- _TASK STATEMENT_
Records appear below. Give all of them again, exactly.
★ ★ ★ ★
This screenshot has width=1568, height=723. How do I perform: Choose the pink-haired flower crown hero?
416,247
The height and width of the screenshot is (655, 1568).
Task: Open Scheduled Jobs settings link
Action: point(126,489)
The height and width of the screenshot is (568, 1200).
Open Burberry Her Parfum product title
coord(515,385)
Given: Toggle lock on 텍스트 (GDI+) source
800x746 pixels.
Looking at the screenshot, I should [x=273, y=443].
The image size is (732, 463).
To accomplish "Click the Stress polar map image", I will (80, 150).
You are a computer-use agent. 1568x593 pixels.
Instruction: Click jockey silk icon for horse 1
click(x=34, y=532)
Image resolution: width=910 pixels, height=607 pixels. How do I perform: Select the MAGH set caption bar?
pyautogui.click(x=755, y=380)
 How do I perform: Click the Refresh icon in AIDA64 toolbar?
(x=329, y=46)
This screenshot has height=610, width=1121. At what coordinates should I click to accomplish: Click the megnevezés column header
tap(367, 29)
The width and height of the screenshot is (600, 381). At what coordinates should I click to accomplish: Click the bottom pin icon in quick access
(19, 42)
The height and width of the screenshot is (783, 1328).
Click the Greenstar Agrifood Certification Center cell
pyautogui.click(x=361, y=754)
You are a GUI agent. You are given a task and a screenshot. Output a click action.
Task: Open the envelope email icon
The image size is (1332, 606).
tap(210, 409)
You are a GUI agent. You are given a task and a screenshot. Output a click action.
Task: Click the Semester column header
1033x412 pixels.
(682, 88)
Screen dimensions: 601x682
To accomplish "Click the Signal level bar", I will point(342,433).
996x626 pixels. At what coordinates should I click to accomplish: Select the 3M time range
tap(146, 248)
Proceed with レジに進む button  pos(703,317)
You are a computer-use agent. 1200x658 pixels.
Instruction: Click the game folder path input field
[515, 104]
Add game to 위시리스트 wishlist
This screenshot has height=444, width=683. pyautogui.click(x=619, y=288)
★ ★ ★ ★
- _SOLUTION TO THIS TASK_
This screenshot has width=1568, height=723. How do I perform: Choose the pink-haired flower crown hero?
416,247
The height and width of the screenshot is (655, 1568).
Task: Open Scheduled Jobs settings link
Action: point(126,489)
The height and width of the screenshot is (568, 1200).
Open Burberry Her Parfum product title
coord(515,385)
Given: Toggle lock on 텍스트 (GDI+) source
800x746 pixels.
Looking at the screenshot, I should [x=273, y=443].
The image size is (732, 463).
To accomplish "Click the Stress polar map image", I will (80, 150).
You are a computer-use agent. 1568x593 pixels.
Instruction: Click jockey silk icon for horse 1
click(x=34, y=532)
Image resolution: width=910 pixels, height=607 pixels. How do I perform: Select the MAGH set caption bar?
pyautogui.click(x=755, y=380)
 How do I perform: Click the Refresh icon in AIDA64 toolbar?
(x=329, y=46)
This screenshot has height=610, width=1121. At what coordinates should I click to accomplish: Click the megnevezés column header
tap(367, 29)
The width and height of the screenshot is (600, 381). At what coordinates should I click to accomplish: Click the bottom pin icon in quick access
(19, 42)
The height and width of the screenshot is (783, 1328).
Click the Greenstar Agrifood Certification Center cell
pyautogui.click(x=361, y=754)
You are a GUI agent. You are given a task and a screenshot. Output a click action.
Task: Open the envelope email icon
The image size is (1332, 606).
tap(210, 409)
You are a GUI agent. You are given a task and a screenshot. Output a click action.
Task: Click the Semester column header
1033x412 pixels.
(682, 88)
Screen dimensions: 601x682
To accomplish "Click the Signal level bar", I will point(342,433).
996x626 pixels. At what coordinates should I click to accomplish: Select the 3M time range
tap(146, 248)
Proceed with レジに進む button  pos(703,317)
You are a computer-use agent. 1200x658 pixels.
Instruction: Click the game folder path input field
[515, 104]
Add game to 위시리스트 wishlist
This screenshot has height=444, width=683. pyautogui.click(x=619, y=288)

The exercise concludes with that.